Transparent Humanitarian Funding UI: Data-Grounded LLM-Compatible Explanations of OCHA FTS Funding Flows
DOI:
https://doi.org/10.63575/CIA.2026.40116Keywords:
accessible user interfaces, humanitarian funding, OCHA FTS, explainable AI, natural language generation, funding transparency, inclusive design, data visualization, accountability interfacesAbstract
Humanitarian funding dashboards expose complex relationships among donors, recipients, sectors, reporting statuses, and response-plan gaps.
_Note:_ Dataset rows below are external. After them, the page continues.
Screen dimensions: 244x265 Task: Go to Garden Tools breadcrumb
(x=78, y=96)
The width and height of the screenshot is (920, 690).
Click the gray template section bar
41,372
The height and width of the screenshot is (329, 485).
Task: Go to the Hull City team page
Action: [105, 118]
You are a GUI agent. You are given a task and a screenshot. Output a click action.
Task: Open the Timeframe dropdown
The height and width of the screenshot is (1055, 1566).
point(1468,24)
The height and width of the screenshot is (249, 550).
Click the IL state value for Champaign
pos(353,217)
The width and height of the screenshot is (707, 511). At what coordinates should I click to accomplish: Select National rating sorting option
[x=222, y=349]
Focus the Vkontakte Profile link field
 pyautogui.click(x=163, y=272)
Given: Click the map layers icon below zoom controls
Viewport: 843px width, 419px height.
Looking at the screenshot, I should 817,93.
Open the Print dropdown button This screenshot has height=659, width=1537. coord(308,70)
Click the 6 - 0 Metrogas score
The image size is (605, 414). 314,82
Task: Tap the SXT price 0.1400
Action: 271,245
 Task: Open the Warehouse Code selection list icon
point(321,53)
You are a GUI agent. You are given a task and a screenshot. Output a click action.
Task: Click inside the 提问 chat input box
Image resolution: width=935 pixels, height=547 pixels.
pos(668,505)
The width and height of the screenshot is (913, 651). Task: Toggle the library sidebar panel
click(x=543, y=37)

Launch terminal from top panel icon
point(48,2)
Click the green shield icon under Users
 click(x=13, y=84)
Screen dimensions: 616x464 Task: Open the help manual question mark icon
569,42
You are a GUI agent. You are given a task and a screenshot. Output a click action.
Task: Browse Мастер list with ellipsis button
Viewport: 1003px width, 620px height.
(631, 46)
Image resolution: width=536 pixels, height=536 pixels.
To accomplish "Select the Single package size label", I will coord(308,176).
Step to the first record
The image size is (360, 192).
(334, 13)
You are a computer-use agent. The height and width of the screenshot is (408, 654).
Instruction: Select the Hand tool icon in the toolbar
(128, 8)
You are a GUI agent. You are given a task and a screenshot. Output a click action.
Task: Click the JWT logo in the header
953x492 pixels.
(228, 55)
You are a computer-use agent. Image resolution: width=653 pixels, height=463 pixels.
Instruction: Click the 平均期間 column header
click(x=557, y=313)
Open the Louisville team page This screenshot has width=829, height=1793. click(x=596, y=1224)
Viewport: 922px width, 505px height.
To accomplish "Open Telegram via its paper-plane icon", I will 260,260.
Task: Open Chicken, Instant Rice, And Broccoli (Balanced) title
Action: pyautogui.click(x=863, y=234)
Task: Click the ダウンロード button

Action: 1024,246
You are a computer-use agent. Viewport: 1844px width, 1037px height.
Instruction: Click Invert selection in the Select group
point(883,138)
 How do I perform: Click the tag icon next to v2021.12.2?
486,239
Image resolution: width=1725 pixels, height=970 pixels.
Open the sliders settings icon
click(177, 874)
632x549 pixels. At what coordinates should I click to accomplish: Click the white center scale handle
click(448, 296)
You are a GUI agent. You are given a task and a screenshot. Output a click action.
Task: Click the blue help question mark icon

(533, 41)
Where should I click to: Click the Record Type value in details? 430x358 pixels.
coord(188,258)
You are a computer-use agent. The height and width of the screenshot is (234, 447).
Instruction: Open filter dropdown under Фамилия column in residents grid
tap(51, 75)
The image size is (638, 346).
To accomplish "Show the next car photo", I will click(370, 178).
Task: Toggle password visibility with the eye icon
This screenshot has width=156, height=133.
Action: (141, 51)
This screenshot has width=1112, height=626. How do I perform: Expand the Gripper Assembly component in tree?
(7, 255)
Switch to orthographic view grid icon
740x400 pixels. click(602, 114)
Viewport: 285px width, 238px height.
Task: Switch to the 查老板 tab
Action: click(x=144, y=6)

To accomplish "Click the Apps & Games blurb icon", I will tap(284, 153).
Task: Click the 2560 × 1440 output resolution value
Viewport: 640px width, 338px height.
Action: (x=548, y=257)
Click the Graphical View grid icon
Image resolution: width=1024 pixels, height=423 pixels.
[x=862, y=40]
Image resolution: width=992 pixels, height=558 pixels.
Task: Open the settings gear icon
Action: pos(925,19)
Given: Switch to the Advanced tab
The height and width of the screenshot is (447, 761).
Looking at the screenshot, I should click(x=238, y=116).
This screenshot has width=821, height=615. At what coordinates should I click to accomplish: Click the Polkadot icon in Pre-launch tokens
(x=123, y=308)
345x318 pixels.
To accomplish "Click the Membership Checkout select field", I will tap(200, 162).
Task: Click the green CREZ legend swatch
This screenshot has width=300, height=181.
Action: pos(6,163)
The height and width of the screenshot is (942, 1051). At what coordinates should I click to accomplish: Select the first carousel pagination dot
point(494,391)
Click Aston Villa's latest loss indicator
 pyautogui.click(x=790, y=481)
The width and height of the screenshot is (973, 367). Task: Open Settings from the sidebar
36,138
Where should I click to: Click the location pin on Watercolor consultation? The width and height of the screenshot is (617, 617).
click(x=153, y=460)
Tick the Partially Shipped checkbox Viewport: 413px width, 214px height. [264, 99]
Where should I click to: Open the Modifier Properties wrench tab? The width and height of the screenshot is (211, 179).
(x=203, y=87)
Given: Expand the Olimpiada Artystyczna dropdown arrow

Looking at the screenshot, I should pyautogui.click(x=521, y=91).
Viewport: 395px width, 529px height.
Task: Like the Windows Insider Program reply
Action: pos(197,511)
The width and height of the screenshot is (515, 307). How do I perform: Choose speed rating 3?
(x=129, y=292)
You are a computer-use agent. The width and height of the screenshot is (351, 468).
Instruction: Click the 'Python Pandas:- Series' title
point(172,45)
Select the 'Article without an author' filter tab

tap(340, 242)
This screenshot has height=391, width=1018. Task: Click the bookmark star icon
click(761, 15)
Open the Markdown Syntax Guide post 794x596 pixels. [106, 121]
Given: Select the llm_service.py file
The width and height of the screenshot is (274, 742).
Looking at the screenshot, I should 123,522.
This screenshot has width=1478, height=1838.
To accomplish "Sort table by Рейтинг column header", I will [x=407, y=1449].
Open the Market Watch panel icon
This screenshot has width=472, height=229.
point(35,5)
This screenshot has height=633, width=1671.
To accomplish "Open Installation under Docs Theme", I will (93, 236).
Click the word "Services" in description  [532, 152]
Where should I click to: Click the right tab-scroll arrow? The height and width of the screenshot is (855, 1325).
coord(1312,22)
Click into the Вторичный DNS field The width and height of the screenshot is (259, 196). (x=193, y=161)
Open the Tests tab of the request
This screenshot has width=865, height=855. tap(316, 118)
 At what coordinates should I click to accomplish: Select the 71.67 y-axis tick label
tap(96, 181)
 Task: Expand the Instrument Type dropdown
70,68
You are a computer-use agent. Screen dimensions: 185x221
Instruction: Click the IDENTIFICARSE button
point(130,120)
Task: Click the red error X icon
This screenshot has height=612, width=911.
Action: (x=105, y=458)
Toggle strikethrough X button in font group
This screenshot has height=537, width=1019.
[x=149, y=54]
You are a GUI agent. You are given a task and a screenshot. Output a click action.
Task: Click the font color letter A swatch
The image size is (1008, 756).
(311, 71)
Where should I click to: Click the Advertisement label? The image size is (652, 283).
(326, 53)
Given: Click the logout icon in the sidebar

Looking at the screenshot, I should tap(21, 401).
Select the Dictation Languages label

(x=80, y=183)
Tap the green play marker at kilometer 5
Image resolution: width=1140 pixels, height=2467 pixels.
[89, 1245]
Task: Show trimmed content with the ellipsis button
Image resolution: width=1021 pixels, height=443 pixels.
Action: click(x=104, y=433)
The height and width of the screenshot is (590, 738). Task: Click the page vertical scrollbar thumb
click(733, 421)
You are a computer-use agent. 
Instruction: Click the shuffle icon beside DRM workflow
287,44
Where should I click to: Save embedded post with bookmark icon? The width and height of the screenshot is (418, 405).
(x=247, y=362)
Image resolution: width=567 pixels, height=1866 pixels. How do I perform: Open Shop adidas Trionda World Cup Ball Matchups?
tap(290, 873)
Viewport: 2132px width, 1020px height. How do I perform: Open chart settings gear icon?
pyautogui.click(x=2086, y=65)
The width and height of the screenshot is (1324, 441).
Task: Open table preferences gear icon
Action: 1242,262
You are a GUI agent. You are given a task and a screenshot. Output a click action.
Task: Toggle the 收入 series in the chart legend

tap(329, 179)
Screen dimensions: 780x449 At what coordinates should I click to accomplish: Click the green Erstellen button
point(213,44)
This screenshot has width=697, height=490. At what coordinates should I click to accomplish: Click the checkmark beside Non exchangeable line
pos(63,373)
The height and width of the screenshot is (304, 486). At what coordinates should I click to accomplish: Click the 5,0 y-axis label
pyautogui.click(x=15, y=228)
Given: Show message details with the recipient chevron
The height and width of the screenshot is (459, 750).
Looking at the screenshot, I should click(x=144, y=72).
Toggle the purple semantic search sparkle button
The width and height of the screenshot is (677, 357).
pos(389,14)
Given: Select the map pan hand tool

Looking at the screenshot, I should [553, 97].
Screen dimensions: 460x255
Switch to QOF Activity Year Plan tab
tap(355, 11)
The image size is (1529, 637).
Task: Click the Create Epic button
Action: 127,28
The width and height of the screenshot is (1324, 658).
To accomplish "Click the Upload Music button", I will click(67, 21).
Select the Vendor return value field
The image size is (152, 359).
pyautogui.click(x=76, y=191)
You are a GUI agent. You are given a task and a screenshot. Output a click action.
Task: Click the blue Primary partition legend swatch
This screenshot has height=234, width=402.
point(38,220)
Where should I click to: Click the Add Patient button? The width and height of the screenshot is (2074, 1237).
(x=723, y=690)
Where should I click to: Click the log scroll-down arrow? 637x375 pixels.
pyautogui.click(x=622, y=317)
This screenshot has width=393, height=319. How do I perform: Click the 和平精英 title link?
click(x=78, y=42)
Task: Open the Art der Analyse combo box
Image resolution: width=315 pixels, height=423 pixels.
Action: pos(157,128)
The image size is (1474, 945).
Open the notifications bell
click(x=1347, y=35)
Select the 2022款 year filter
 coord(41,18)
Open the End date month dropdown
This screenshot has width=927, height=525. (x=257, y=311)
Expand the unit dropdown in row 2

This paper evaluates a transparent funding-interface design in which data-grounded, LLM-compatible explanations are generated for OCHA Financial Tracking Service (FTS) flow records and paired with accessible legends for funding gaps and reporting certainty. The study conducts a complete reproducible experiment on downloaded FTS/HDX CSV data for the Occupied Palestinian Territory. The primary incoming-flow file contains 394 records and 37 fields, with $794.41M in reported incoming flows, 57 source organizations, 73 destination organizations, and 20 normalized cluster labels. The linked requirements file identifies the 2026 OPT Flash Appeal (FPSE26) with $4.06B in requirements, $459.73M in reported funding, and an official 11.0% funded value, leaving a measured $3.60B gap. Four generation conditions were evaluated on every flow: a minimal label, a generic narrative baseline, a gap-aware explanation, and a constrained audit explanation. Metrics included entity coverage, numeric grounding, unsupported-claim rate, traceability, legend completeness, actionability, reading ease, length, and an aggregate UI-fit score. The proposed constrained explanation achieved a mean UI-fit score of 98.3, compared with 28.2 for minimal labels, 13.7 for generic narratives, and 52.8 for gap-aware explanations. Results show that transparent funding explanations improve semantic completeness when they explicitly bind donor, recipient, sector, amount, status, boundary scope, and plan-level gap context. The included code, processed data, tables, and figures reproduce all reported findings.